Intendiamoci. Qui non dispiacerebbe a nessuno andare ai play-off. Innanzitutto perché mancano da un sacco di tempo, dal campionato 2008-09, eliminazione contro il Renate, Max Favo in panchina e un altro capoccione in attacco, Sandro Ambrosi. E poi perché il gruppo di oggi, quello guidato con polso fermissimo da Massimiliano Farris, se lo meriterebbe al cento per cento. Insomma, proseguire la stagione, sognare la promozione, servirebbe sia a ridare fiducia ad un ambiente depresso e umiliato, sia a rendere onore ad una squadra che non ha mai mollato, che ha impartito lezioni di calcio anche alle presunte favorite e che è rimasta in corsa per il successo finale fino a poche settimane dalla conclusione.

Tutto molto romantico. Peccato che poi dietro ai legittimi entusiasmi della piazza e alle indubbie qualità tecniche dei giocatori ci sia da fare i conti con la tragica situazione societaria. O non-societaria. Già, perché le dimissioni del presidente Graziani e del suo vice Vestri, ormai datate un mese e mezzo fa, hanno scoperchiato il vaso di Pandora, disperando nell’aria i veleni e i buffi (leggi: debiti) di un club ormai arrivato con l’acqua oltre la gola. Sommerso, e con la riserva d’aria che si sta esaurendo. I soldi sono finiti da un pezzo, e non solo quelli per pagare i rimborsi spese dei giocatori (che comunque dispongono di tutte le garanzie del caso appellandosi agli organi federali): non c’è il becco di un quattrino anche per pagare il vitto e l’alloggio dei giocatori stessi, le bollette dell’acqua per innaffiare il campo (erogazione sospesa già alcune volte e poi miracolosamente ripristinata grazie all’intercessione dei soliti amici), l’affitto di altri campi per gli allenamenti e soprattutto le trasferte. Sì, la Viterbese di oggi non ha neanche i fondi per pernottare e andare a giocare a Scandicci, o a Valfabbrica, viaggi tutto sommato brevi. E allora, chiede il distratto, come ha fatto finora ad onorare tutti gli impegni? Semplice: è stato possibile far fronte alle spese più urgenti e inderogabili (pagamento del pullman, degli alberghi, dei ristoranti) soltanto grazie al buon cuore dei tifosi. Che hanno sganciato di tasca propria i lilleri necessari. La cara vecchia colletta da sempre in voga nel calcio dei poveri, e che a Viterbo sta vivendo una seconda giovinezza: ci sono dei punti di raccolta sparsi per la città, s’organizzano eventi e concerti di solidarietà, e la domenica si può versare qualcosa anche allo stadio nelle apposite urne. Finora, la colletta ha funzionato in modo commovente: i tifosi hanno sempre risposto presente, alla faccia della crisi che ha tolto il lavoro anche a molti di loro. Ha contribuito privatamente qualche dirigente sopravvissuto, che però non ci tiene ad apparire. Ad apparire, invece, ci tengono eccome i politici, anch’essi contribuenti della colletta e soprattutto già in aperta campagna, campagna elettorale.

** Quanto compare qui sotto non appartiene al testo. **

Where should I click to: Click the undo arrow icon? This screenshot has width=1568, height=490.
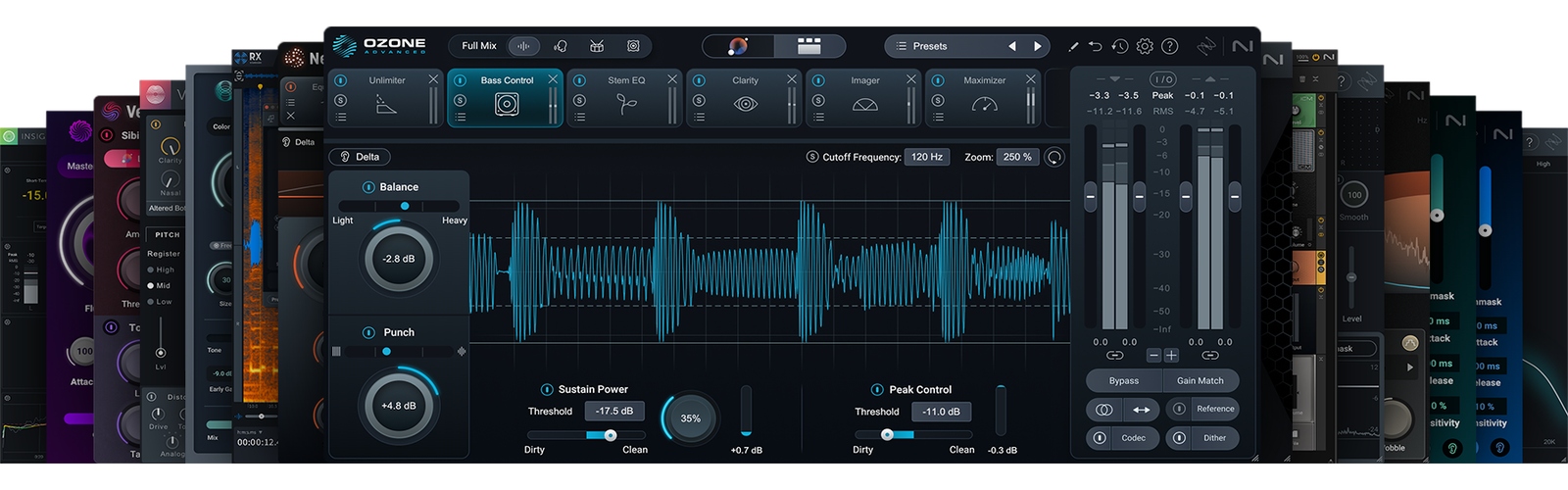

Ma a parte i successi di questi primi tempi, sull’onda dell’entusiasmo e della tanta decantata “viterbesità”, quanto potrà durare la colletta? Basterà la questua a garantire ai gialloblu una decorosa appendice di stagione? Il rischio è di dover giocare almeno un’altra gara in trasferta, forse due, forse ancora di più qualora – auguriamocelo – si acceda anche alla fase nazionale dei playoff. Più si vincerebbe, insomma, più soldi si dovrebbero rimediare. Hai voglia a collette, allora, sarebbe tutto uno scollettare quotidiano. E a termini di regolamento va aggiunto in conclusione che vincere i play-off (impresa già di per sé titanica, e mooooolto lunga) non garantisce neanche l’accesso automatico tra i professionisti. Già, potremmo arrivare a fine giugno con una Viterbese vincente ma dissanguata, soltanto per il gusto perverso di alzare una coppa al cielo. Una coppa che non conta niente. Ah già, per chi vince i play-off la Lega nazionale dilettanti ha previsto anche un premio: un assegno di trentamila euro. Che non risolverebbe un beneamato. Trecentomila, ce ne vorrebbero, per rianimare la Gialloblù.